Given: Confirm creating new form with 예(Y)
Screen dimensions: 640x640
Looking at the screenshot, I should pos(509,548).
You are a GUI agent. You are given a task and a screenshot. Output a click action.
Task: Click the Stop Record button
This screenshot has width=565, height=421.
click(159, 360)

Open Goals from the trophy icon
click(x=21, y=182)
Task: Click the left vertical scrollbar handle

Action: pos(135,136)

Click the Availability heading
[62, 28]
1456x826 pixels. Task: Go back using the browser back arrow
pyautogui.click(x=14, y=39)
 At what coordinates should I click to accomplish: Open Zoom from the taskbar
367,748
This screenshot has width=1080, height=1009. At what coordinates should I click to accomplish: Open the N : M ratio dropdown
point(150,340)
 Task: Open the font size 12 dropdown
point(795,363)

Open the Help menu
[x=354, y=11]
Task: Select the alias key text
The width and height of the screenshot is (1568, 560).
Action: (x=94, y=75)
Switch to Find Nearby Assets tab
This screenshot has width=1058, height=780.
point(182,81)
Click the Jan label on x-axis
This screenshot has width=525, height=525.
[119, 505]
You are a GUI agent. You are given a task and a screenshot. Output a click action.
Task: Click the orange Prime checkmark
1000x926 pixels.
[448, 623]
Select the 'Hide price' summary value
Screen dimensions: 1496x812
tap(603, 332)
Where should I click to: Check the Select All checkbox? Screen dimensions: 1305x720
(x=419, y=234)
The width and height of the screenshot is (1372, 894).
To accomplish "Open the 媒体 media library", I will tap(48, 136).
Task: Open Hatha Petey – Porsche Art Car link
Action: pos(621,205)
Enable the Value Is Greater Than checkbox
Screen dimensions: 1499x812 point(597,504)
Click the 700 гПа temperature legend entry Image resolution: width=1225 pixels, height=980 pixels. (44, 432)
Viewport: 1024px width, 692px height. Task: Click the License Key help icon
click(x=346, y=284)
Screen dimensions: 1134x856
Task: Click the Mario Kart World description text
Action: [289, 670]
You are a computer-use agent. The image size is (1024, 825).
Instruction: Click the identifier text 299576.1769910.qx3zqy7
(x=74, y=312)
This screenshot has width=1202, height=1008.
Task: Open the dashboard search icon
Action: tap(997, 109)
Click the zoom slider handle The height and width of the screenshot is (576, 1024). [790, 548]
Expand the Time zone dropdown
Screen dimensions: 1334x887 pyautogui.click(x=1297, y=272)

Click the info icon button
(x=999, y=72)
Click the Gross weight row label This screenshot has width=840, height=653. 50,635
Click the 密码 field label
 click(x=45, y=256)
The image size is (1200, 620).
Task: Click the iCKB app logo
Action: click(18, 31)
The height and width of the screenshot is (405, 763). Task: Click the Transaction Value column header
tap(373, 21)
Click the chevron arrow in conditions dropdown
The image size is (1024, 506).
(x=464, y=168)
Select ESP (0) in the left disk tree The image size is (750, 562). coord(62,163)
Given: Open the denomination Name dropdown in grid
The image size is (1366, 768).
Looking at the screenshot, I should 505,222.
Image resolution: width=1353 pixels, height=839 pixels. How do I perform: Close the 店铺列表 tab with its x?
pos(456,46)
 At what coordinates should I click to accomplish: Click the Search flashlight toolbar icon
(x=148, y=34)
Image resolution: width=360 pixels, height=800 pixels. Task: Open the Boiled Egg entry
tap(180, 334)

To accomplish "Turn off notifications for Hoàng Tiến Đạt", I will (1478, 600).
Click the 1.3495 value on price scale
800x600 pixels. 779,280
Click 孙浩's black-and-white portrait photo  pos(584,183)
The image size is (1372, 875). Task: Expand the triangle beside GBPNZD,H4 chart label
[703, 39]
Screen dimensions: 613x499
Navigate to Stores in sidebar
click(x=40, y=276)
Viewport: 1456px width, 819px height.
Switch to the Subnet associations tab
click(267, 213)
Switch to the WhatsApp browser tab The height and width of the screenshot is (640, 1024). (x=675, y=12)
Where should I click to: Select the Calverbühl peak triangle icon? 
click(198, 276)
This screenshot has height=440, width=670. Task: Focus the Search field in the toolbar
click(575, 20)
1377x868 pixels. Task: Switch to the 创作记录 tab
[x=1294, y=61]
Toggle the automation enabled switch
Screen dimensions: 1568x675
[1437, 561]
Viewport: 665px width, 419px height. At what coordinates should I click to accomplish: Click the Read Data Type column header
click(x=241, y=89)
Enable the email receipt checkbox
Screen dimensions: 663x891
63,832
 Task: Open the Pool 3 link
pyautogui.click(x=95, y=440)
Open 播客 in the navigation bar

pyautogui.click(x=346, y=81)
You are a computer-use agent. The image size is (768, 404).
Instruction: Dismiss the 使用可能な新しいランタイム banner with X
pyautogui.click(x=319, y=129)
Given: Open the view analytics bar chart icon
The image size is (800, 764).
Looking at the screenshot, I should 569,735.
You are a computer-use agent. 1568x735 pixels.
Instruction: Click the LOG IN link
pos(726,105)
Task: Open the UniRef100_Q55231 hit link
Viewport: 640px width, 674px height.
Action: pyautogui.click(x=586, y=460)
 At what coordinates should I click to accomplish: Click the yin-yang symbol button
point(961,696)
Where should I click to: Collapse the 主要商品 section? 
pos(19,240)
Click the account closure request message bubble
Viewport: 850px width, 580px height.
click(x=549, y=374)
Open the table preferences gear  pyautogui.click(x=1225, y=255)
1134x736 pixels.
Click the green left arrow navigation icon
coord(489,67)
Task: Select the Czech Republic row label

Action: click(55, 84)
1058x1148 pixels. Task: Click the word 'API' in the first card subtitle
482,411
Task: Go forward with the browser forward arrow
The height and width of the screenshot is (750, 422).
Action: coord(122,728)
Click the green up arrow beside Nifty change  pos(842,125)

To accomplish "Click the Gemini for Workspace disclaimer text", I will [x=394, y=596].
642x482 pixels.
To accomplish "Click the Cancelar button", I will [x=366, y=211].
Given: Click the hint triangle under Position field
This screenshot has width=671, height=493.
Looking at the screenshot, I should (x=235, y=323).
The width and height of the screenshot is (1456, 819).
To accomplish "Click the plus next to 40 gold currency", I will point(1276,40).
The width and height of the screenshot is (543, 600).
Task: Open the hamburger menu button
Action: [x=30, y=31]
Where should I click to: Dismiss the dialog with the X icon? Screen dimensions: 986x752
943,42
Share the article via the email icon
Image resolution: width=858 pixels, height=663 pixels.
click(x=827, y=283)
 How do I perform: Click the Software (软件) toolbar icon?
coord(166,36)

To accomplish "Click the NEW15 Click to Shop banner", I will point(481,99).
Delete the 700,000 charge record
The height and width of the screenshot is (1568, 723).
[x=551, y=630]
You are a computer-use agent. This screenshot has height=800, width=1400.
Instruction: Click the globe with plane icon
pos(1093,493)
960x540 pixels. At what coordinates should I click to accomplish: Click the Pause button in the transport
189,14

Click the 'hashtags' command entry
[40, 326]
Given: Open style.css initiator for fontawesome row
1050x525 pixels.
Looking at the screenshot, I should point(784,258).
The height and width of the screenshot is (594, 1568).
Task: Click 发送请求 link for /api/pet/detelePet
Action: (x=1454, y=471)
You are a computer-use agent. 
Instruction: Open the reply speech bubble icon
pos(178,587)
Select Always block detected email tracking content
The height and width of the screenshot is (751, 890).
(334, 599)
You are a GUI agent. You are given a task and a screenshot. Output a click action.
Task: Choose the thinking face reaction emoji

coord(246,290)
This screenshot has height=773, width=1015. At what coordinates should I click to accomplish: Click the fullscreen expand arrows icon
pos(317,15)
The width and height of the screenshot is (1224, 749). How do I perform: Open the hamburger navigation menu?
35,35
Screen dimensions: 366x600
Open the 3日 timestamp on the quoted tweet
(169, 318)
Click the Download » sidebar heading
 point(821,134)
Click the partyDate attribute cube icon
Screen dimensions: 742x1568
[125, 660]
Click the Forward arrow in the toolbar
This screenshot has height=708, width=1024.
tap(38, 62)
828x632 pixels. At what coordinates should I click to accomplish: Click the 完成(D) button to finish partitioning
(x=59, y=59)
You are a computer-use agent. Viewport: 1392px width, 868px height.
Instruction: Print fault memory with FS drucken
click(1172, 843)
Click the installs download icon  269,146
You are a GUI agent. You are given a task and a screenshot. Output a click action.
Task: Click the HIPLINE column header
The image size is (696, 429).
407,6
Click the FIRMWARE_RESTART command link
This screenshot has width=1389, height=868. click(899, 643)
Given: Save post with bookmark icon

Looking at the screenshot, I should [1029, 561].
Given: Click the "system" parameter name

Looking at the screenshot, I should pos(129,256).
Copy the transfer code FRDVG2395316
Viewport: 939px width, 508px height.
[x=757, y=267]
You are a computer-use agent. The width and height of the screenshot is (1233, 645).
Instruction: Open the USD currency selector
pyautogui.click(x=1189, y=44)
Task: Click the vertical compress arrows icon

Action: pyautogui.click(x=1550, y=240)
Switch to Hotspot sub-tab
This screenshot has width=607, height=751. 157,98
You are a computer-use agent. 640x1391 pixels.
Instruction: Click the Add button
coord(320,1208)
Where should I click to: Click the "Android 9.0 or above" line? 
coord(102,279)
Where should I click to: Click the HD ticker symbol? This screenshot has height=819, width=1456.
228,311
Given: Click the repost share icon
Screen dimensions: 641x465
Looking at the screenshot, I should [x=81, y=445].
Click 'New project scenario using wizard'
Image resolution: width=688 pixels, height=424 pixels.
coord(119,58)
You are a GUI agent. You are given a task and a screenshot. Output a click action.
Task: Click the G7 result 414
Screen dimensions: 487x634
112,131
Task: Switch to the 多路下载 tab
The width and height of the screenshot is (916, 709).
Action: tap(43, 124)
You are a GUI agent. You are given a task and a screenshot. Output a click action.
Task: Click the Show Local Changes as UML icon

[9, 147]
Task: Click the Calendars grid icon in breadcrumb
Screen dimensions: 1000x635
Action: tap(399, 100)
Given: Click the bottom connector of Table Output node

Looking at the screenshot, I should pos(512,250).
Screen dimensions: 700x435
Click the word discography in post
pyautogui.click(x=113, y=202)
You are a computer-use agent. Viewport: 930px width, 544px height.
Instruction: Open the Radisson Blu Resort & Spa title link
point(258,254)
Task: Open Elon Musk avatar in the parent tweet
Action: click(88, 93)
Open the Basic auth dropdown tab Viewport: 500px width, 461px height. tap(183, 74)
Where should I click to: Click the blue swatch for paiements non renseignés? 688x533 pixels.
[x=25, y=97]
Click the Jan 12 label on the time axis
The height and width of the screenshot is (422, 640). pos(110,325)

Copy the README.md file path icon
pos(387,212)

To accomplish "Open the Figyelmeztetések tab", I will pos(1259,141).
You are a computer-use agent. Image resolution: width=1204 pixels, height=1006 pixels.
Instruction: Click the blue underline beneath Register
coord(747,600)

* Task directions *
When a line in the material includes the word "computer", copy it out.

* Completed exercise *
You are a computer-use agent. The image size is (1024, 825).
You are a computer-use agent. The image size is (768, 404).
You are a computer-use agent. 1568x735 pixels.
You are a computer-use agent. This screenshot has height=800, width=1400.
You are a computer-use agent. 
You are a computer-use agent. Viewport: 1392px width, 868px height.
You are a computer-use agent. The width and height of the screenshot is (1233, 645).
You are a computer-use agent. 640x1391 pixels.
You are a computer-use agent. Viewport: 930px width, 544px height.
You are a computer-use agent. Image resolution: width=1204 pixels, height=1006 pixels.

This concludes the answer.